EXERCISE
Go through the records and count every line that holds "agent". Only the number belongs in the reply.

RECORDS TO PROCESS
——————————

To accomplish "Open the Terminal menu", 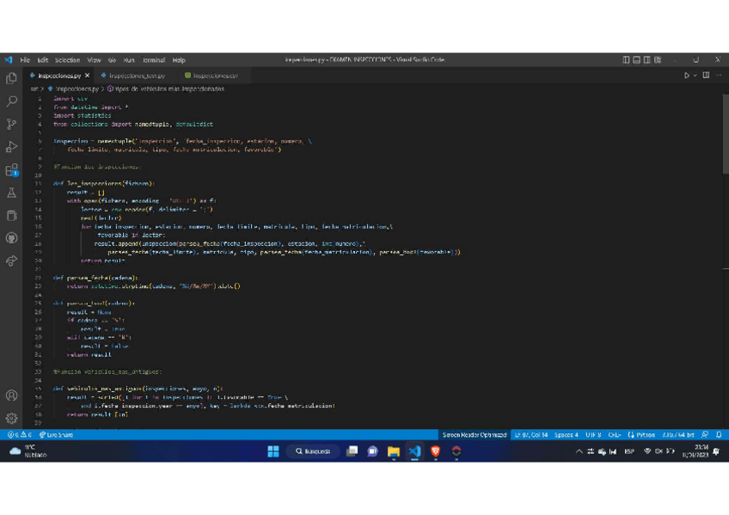I will pos(154,60).
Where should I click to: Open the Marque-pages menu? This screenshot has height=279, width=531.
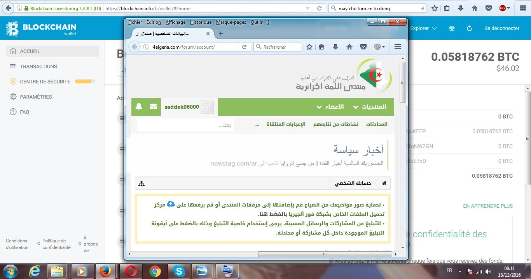(231, 22)
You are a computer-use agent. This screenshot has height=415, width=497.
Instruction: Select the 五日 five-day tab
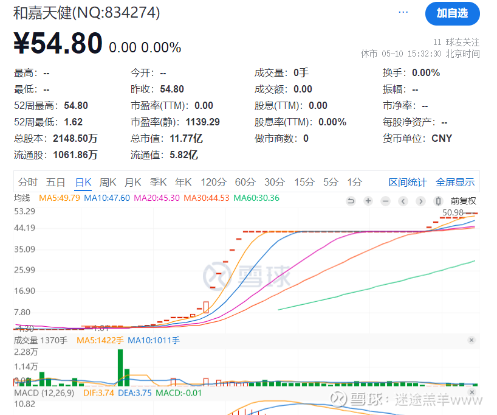click(x=55, y=182)
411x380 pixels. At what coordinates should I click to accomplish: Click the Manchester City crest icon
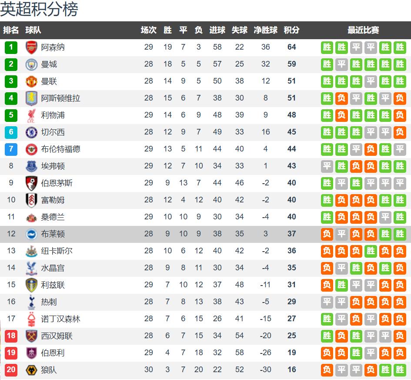(x=31, y=64)
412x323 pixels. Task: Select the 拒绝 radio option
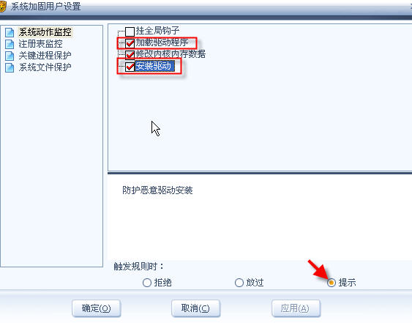pos(147,283)
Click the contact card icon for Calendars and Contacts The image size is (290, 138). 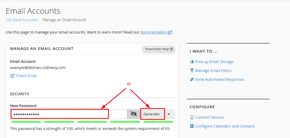192,126
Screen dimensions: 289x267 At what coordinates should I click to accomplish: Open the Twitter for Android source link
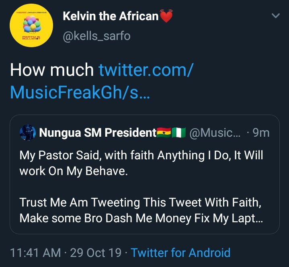click(x=180, y=253)
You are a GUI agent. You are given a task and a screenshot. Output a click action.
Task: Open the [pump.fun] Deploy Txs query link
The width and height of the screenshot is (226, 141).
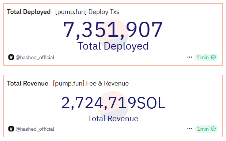87,12
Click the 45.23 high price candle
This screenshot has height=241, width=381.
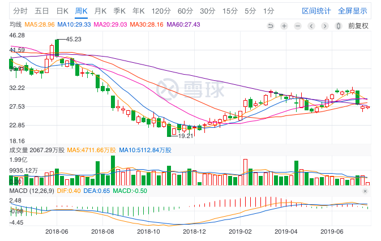pos(57,48)
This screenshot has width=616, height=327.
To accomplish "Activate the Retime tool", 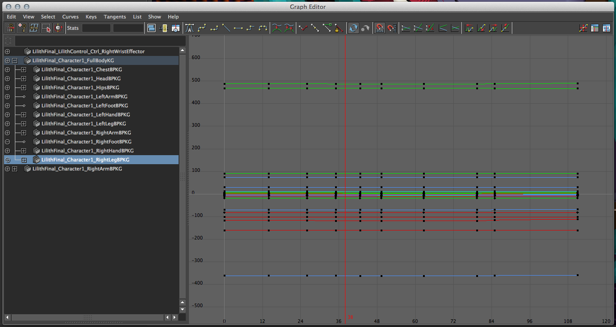I will point(59,28).
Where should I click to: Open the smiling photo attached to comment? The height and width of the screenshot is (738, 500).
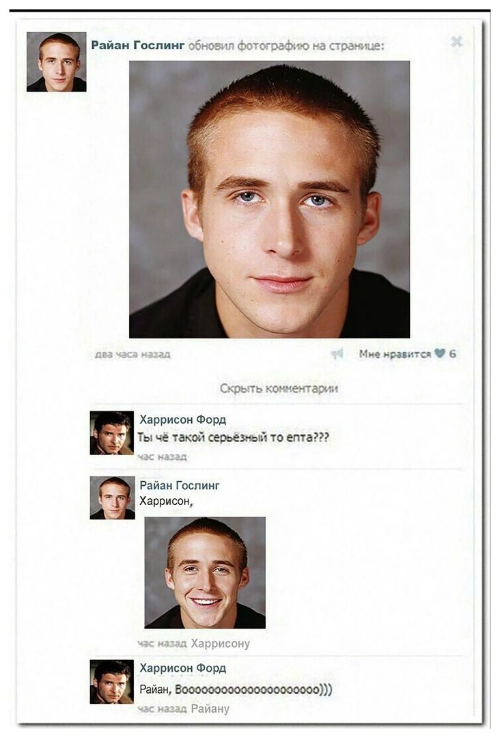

——————————

EXERCISE SOLUTION
2